# Beer In The Barossa!



## AussieJosh (30/11/09)

Ok so My Girlfriend and i will be going to the Barossa Valley tomorrow to get some wines and have a day out! 
I would love to know of any Micro brewerys in the barossa that are good and i should have a look at! 
Anyone know of any little brew places there that make there own brews and open to the public on a tuesday!? 
Cheers for your help!


----------



## dj1984 (30/11/09)

http://www.barossabrewingcompany.com/company.php

The guy that runs it is great.

the beer is not too bad either.


----------



## Kleiny (30/11/09)

hes ute and the olden day photo look awesome, looks like a great stop for some refreshment.

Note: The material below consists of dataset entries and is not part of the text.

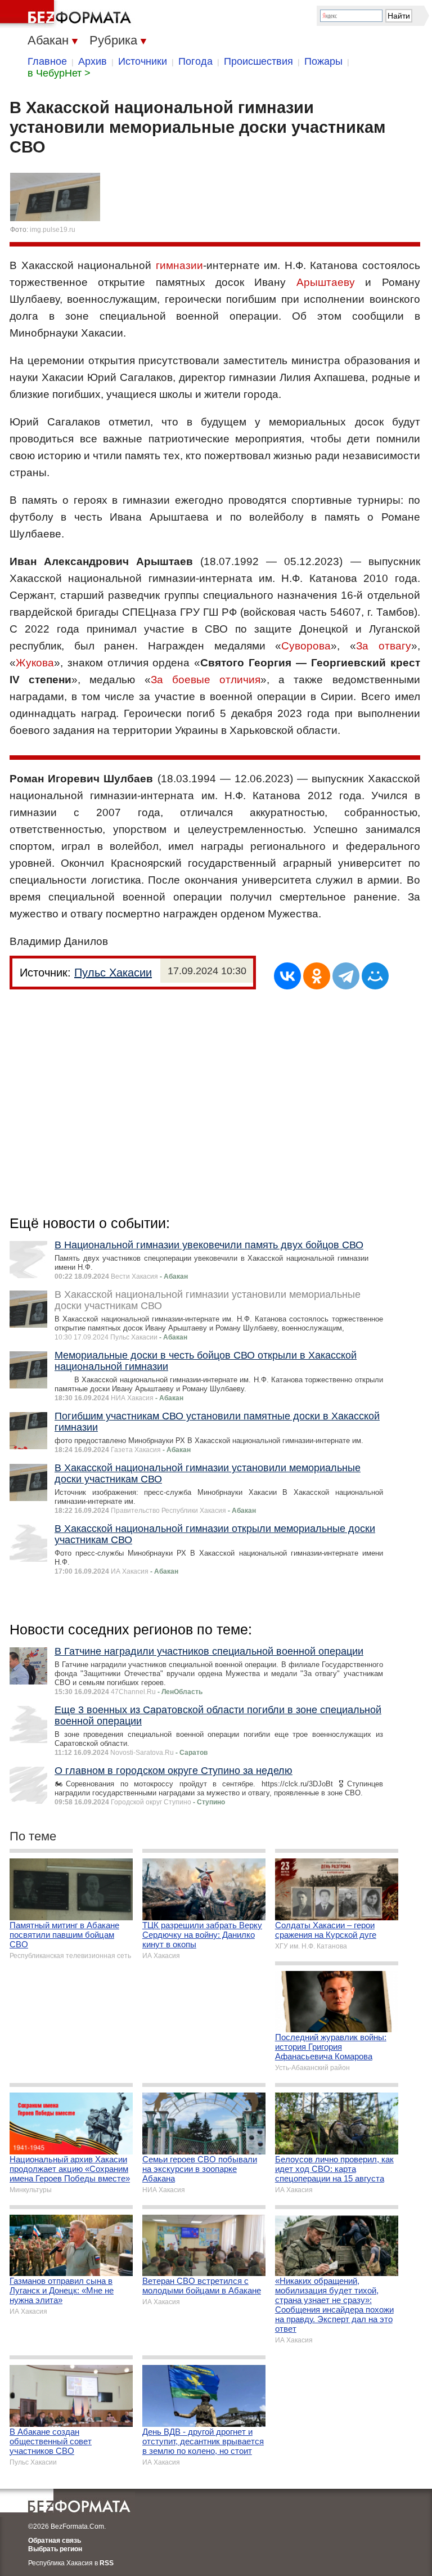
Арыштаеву (325, 282)
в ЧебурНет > (59, 73)
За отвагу (383, 646)
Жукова (35, 663)
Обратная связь (54, 2540)
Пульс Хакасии (113, 972)
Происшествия (258, 61)
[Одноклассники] (316, 975)
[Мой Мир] (375, 975)
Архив (92, 61)
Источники (142, 61)
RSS (107, 2563)
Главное (47, 61)
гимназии (179, 265)
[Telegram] (345, 975)
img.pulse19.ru (52, 230)
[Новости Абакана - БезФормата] (67, 14)
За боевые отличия (205, 680)
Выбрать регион (55, 2549)
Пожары (323, 61)
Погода (195, 61)
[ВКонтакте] (287, 975)
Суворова (306, 646)
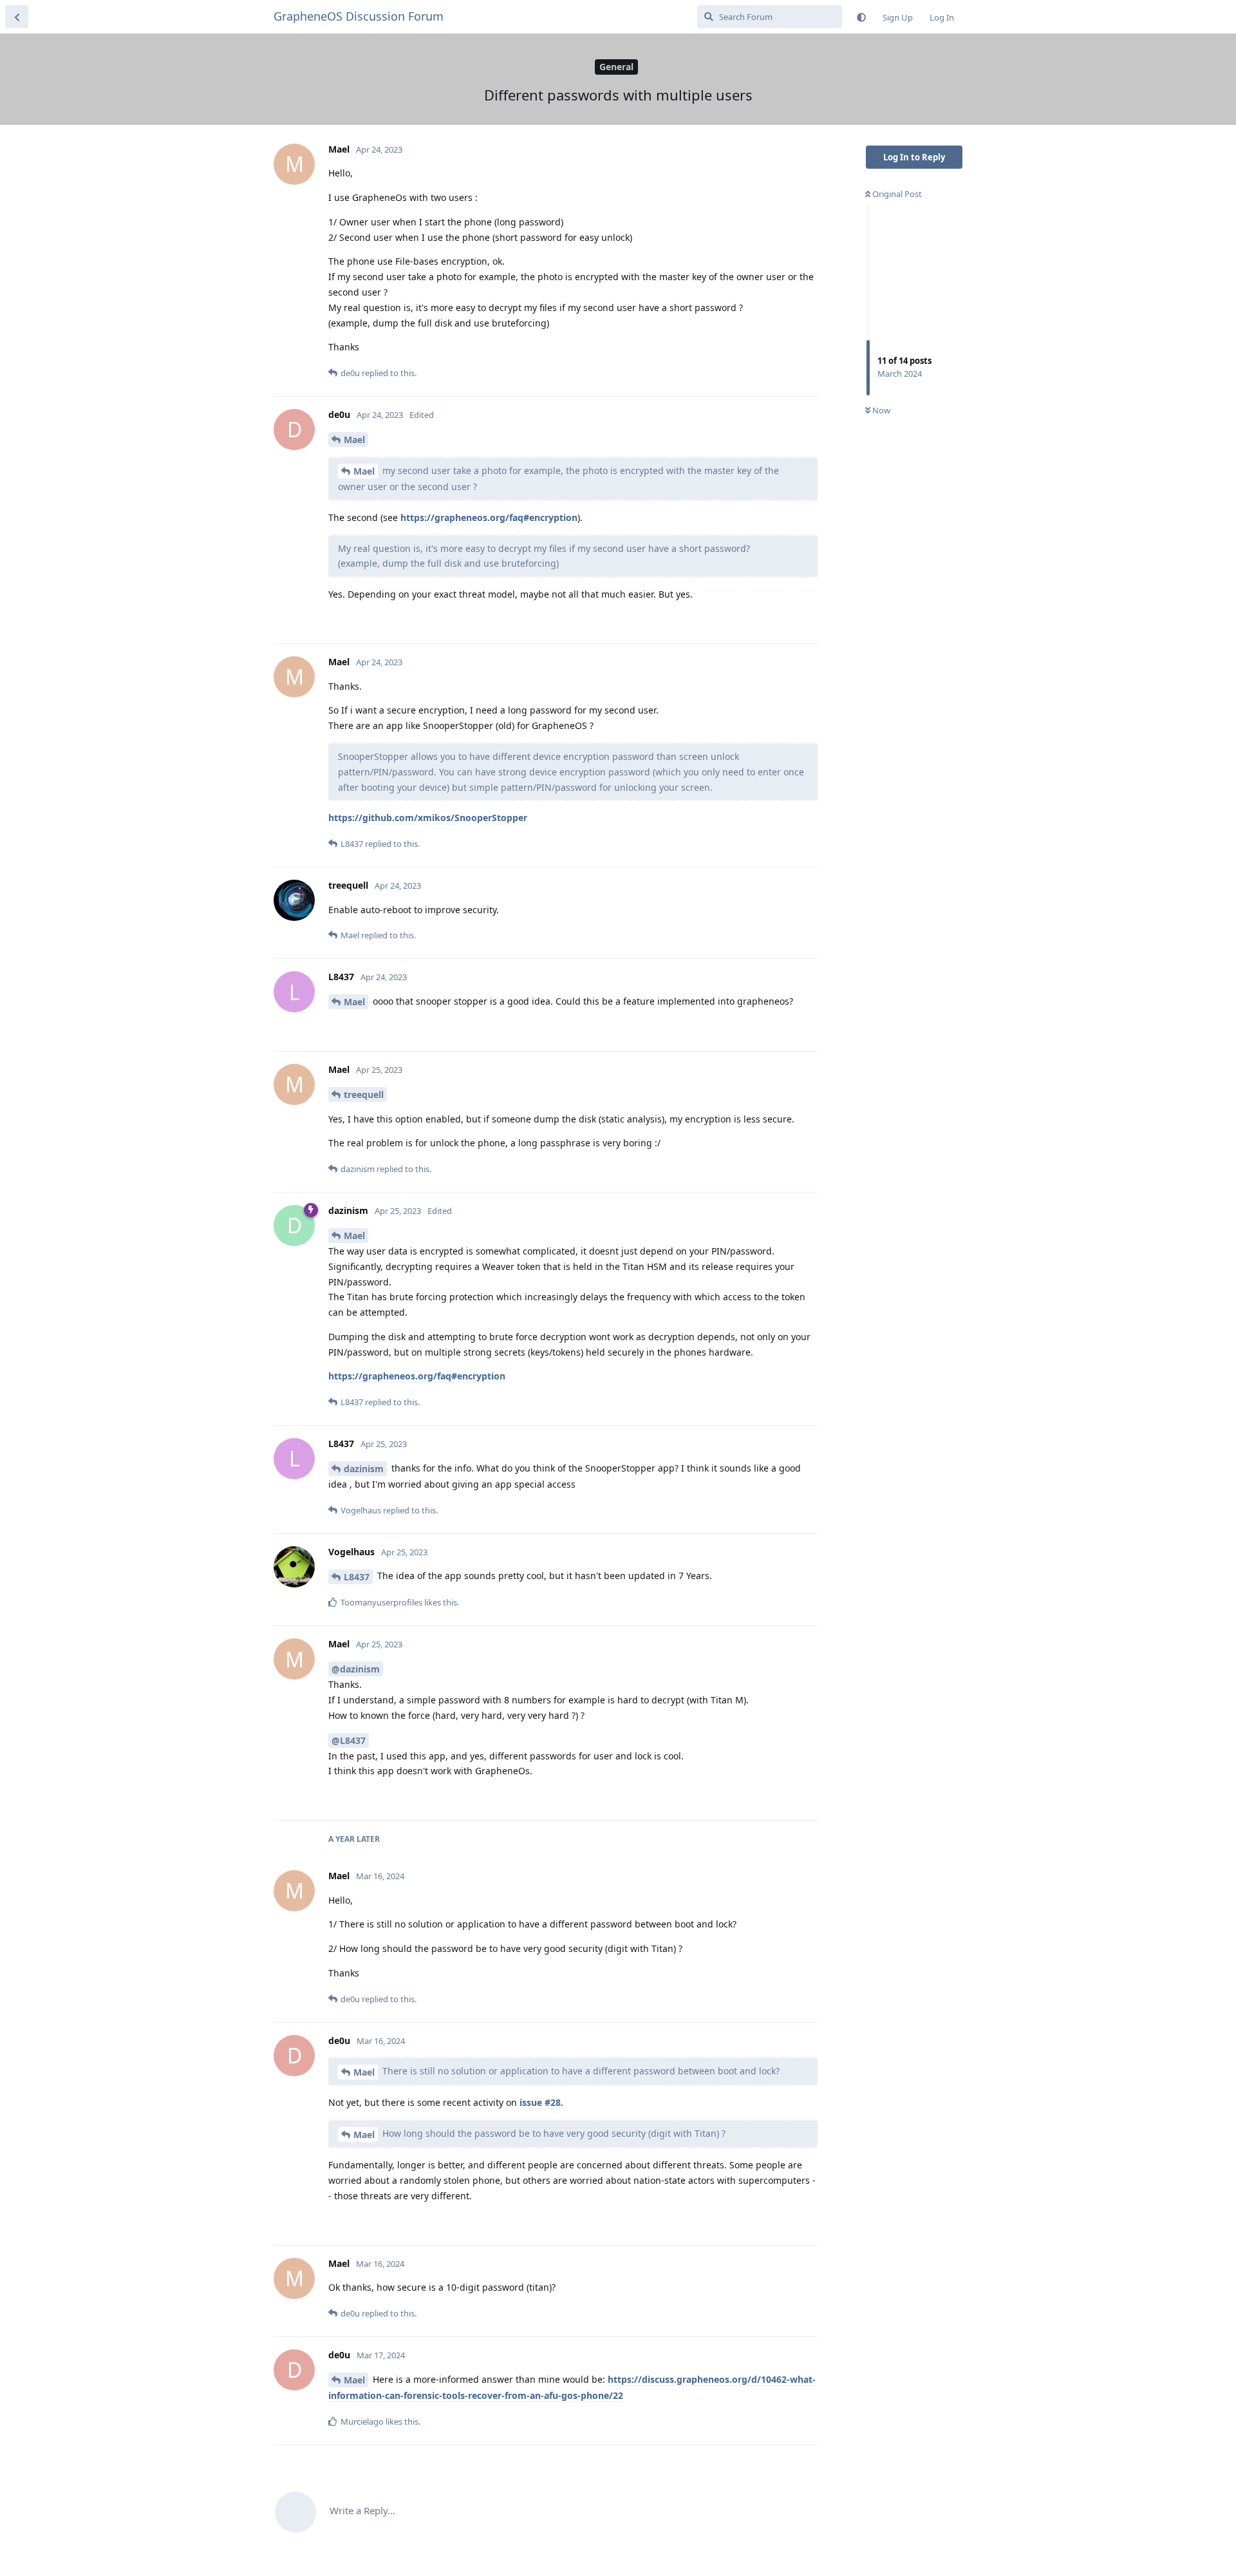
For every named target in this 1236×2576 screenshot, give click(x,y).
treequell (364, 1094)
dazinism (364, 1469)
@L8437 (349, 1740)
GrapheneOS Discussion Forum (359, 16)
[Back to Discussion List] (16, 16)
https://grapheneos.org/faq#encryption (488, 517)
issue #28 (540, 2102)
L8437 (357, 1577)
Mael (354, 439)
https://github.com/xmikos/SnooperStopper (427, 817)
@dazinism (356, 1669)
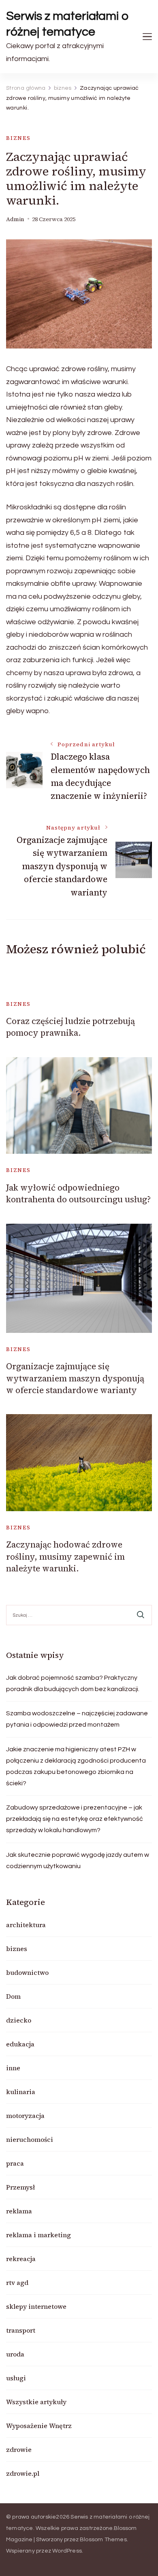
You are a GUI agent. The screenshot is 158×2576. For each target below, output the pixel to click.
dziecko (18, 2020)
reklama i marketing (38, 2234)
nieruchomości (29, 2139)
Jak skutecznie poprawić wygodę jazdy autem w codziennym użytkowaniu (77, 1860)
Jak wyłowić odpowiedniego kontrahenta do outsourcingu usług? (78, 1193)
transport (20, 2330)
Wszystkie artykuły (36, 2401)
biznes (18, 138)
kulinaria (20, 2091)
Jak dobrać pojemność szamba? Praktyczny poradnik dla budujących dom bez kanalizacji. (72, 1683)
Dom (13, 1996)
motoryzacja (25, 2115)
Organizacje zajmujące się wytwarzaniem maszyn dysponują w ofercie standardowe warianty (75, 1378)
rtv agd (17, 2282)
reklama (19, 2210)
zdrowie (19, 2449)
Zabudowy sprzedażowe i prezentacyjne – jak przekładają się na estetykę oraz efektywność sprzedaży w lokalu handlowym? (74, 1818)
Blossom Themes (103, 2539)
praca (15, 2163)
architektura (26, 1924)
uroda (15, 2354)
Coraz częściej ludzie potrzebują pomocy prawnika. (70, 1027)
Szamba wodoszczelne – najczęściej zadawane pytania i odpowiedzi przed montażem (77, 1719)
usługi (16, 2377)
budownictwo (27, 1972)
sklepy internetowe (36, 2306)
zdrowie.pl (22, 2473)
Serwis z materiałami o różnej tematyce (67, 24)
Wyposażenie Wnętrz (39, 2425)
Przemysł (20, 2187)
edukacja (20, 2044)
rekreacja (21, 2258)
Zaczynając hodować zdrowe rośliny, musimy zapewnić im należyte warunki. (65, 1556)
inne (13, 2067)
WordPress (67, 2551)
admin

and hes ales look great i hope they taste as good as they look


----------



## dig (30/11/09)

Darrel Trinne (sp.) is the guy. His beers are on tap at the Greenoch Hotel. Good.

If you're lucky enough to be doing a tasting at Teusner Wines, ask about their beers. They do a very good example of Dr. Smirto's GA among other things. Tell them DiG sent you.


----------



## AussieJosh (1/12/09)

Thanks for your tips guys! We are heading off there now! Ill bring back some goods with me!
Cheers again!
Josh.


----------



## AussieJosh (2/12/09)

Ok So our day out in the Barossa was good but expensive! 
We spent way to much money on wine and port and even a little bit on beer! 
I found the Barossa Brewing Company although it was shut i went to the near by Greenock Creek Tavern, Had a pint there and bought a six pack! 3 of the Wheat store Ale, Very nice! and three of the Victorvill Ale, Yum Yum!  I also got a bottle of the Barossa Bock from the Seppeltsfield Winery.
Dig we could not find Teusner Wines.....Maybe next time?


----------



## blublurag (2/12/09)

Gee Josh, you sound just like me. Last time I was in the Barossa I had a nice Bock at Seppeltsfield and I bought a dozen long necks of Victorville Ale at Greenock.

Cheers.


----------



## fergi (2/12/09)

NEXT TIME YOU ARE GoING TO THE BAROSSA DROP INTO LYNDOCH FINE FOODS"BUTCHER SHOP" AND ASK FOR FERGI. we make all our own smallgoods, two large mettwurst for 20 dollars, best metty in SA winner.
cheers

fergi


----------



## Jazman (3/12/09)

do u make a good wiess wurst close to the original fergi


----------



## drsmurto (4/12/09)

Jazman said:


> do u make a good wiess wurst close to the original fergi



Yummo!

What about black or white pudding?

Will defintely have to stop in on my next visit to the barossa.


----------